Is your auto-grading software smarter than a fifth grader?

See all posts

One automated grader can review 16,000 essays in 20 seconds. A human grader would need over three months of 9 to 5 work to grade as much—and that's at a fast clip of one essay every two minutes. To state and district leaders facing recession-era budgets, the possibility of automated essay grading must be mighty enticing.

In a new study shaped by the two state consortia tasked with developing assessments aligned with the Common Core State Standards, researchers submitted thousands of pre-graded essays to nine different auto-readers, contrasting their reliability. Slight variability did exist among software programs, but all the programs generated mean scores within 0.10 of the human scores for rubrics ranging from 0-3, and within 1 point for 0-60 scores. And throughout the study the auto-readers faced several types of logistical challenges, leading the researchers to argue that their performance actually represents only the floor of what is possible.
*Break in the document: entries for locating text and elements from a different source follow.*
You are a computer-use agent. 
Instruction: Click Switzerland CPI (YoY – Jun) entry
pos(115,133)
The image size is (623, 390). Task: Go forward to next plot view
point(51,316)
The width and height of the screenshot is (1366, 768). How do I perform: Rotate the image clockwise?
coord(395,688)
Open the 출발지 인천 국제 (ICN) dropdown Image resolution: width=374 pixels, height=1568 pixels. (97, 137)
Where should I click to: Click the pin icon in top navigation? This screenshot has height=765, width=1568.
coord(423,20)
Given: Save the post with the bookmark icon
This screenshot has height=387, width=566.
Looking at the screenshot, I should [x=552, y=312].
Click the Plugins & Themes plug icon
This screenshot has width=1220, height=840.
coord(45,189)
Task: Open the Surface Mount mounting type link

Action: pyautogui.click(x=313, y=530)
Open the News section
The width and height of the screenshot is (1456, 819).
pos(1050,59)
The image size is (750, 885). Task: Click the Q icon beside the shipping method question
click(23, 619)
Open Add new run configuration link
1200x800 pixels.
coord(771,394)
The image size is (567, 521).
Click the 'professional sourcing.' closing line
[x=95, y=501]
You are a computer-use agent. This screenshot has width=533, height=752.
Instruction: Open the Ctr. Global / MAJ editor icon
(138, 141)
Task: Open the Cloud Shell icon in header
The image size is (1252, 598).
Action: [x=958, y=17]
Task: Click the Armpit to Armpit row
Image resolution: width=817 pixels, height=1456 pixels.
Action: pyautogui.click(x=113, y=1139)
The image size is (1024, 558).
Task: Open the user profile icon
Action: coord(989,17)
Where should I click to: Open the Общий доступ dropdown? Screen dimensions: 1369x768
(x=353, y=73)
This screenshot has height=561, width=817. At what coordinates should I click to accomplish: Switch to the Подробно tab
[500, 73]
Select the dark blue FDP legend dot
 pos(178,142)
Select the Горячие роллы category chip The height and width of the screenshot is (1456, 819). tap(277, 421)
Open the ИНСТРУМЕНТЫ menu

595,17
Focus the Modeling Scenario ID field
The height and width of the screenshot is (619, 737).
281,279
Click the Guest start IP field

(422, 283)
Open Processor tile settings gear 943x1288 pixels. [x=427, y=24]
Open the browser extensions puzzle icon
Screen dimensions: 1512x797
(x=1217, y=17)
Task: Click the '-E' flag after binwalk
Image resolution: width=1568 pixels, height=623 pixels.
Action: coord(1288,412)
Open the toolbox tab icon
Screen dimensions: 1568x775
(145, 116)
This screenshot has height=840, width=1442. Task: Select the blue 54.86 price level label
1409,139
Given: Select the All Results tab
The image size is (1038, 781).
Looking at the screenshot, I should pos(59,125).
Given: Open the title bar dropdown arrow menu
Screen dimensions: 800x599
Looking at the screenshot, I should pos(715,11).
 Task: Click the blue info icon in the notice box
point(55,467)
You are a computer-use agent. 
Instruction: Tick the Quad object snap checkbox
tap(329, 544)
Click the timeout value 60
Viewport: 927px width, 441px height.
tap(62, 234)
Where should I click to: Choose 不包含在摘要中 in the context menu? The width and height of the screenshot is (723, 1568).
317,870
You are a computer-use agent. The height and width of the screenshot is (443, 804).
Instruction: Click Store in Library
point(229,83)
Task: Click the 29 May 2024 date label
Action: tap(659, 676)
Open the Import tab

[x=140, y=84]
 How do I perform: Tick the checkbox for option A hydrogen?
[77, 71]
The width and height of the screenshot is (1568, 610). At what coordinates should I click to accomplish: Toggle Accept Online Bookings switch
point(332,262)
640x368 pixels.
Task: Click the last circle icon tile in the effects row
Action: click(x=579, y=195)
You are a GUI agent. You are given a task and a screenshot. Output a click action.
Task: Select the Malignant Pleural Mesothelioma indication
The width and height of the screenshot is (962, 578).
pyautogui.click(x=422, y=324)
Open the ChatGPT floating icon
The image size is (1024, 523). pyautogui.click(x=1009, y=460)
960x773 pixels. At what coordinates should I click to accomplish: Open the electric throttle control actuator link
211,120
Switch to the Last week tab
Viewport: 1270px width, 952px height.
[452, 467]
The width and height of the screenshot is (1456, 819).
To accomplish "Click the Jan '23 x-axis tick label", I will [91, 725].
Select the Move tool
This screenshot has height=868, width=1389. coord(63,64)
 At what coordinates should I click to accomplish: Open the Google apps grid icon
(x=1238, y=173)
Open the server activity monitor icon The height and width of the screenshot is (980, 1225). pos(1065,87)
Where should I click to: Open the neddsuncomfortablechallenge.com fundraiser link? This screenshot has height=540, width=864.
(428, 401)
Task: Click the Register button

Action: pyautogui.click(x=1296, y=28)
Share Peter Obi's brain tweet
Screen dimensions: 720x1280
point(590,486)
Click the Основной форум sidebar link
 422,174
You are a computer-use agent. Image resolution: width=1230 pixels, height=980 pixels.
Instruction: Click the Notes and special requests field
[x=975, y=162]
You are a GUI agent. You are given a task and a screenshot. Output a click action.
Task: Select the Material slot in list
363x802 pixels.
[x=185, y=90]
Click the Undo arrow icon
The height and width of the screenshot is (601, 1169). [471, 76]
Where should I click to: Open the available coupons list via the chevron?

This is not to suggest that there aren't some big kinks to work out. For one, a recent New York Times column describes how easy it is to game the auto-readers, suggesting that their exclusive use would be foolish. (Such is the nature of computer programming: for every cyber-hole there is a hacker.) But in the world of programming, trying to break code is just part of the process that ultimately makes software more robust. For example, one weakness of the current auto-graders is their blindness to factual accuracy and plagiarism. However, since computers can already reliably beat humans at Jeopardy and identify cases of plagiarism in college essays, solutions are likely on both of these fronts.

Auto-grading district and state-mandated tests would in itself be revolutionary in terms of cost and turnaround time for scores, but the real win could be for teachers. Several of the software packages in this study required no further programming, and one was open-source, meaning this software can be both accessible and cheap. For a teacher contemplating a stack of papers to correct whenever assigning essays, access to auto-graders could lead to a whole new perspective. Software like this could grade some assignments, leaving the teacher free to tackle grading of meatier and less formulaic writing assignments.

This study was the first of three. Follow-up work will cover computer capabilities for short-answer constructed responses and math items. Additionally, there are cash prizes for newly developed scoring engines. So, skeptics, make your voices heard on the limitations of robo-graders, because somewhere out there a hungry programmer is already developing a smart work-around.